日本血吸虫SjIR3基因的克隆、表达和免疫保护力研究

鉴定SjIR3诱导小鼠抗攻击感染的免疫保护力。根据GenBank中的SjIR3（AY251481）序列设计特异性引物一对，以日本血吸虫cDNA文库为模板PCR扩增SjIR3基因，利用网上生物信息资源对SjIR3基因进行生物信息学分析。常规方法构建重组质粒pET-32a(+)/SjIR3，转化E.coliLB21，IPTG诱导表达重组蛋白SjIR3（rSjIR3），并利用SDS-PAGE及western-blot进行鉴定分析。动物保护试验用动物为昆明小鼠（雌性，20g），44只，随机分4组，每组11只：A组和B组为对照组，分别接种PBS和FCA；C组和D组为试验组，分别于背部多点注射接种50µg rSjIR3和50µg rSjIR3+FCA，免疫程序为0-2-4-8周。末次免疫后2 wK，每只小鼠攻击40±1条尾蚴，45天后剖杀，冲虫，计数减虫率和减卵率。免疫前和感染前尾静脉采血，ELISA检测IgG抗体水平。结果表明SjIR3 PCR扩增产物约为900bp，与GenBank 中的SjIR3（AY251481）100%的同源，为一跨膜蛋白，具有PS50204和SSF69572两个模体（Domain），为泛素样蛋白激酶家族。动物保护试验表明rSjIR3及rSjIR3+FCA免疫小鼠，可诱导产生26.63%、36.38%的减虫率和34.79%、44.09%的减卵率。结论：rSjIR3可诱导小鼠产生部分抗攻击感染的免疫保护力。

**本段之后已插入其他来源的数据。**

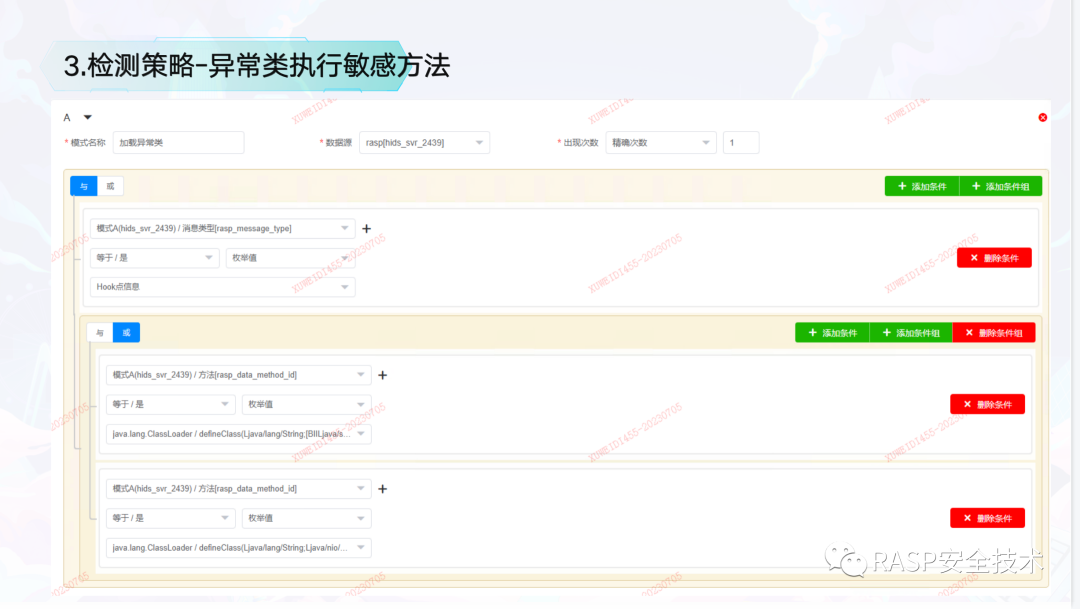This screenshot has height=609, width=1080.
Task: Click the occurrence count field showing 1
Action: 741,143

Cloning,Expression and Immunization in Mice of Sjir3

To test immune protection of SjIR3 against challenge infection of Schistosoma japonicum(Sj) in mice.The special primers were designed according the sequence of SjIR3 in GeneBank (Ay25148). SjIR3 was amplified using Sj adult worm cDNA library as temple. The obtained sequence of SjIR3 was analyzed in internet. The recombinant plasmid pET-32(a) / SjIR3 was constructed by routine methods. The recombinant protein rSjIR3 was expressed by induced with IPIG. rSjIR3 was analyzed by SDS-PAGE and western-blot. Forty-four Kun-Ming mice (female, 20g) were randomly divided into 4 group each with per 11. Group A.B were control immunized with PBS and FCA respectively. Groups C,D were immunized with 50µg rSjIR3,50µg rSjIR3 + FCA respectively in 0-2-4-6th week. Levels specific antibody were detected by ELISA. The mice were challenged with 40±1 S.j cercariae per mouse 2 after the fourth vaccination. Forty-five days later, mice were killed and perfused, and the adult worms and eggs were counted. Results showed DNA segment of SjIR3 is 890 bp long and 100% identify with SjIR3 in GeneBank (AY251481). Protein expressed by SjIR3 is trans-membrane, the worm reduction rate was 26.63% and 34.79%. The egg reduction rate was 36.38% and 44.09%.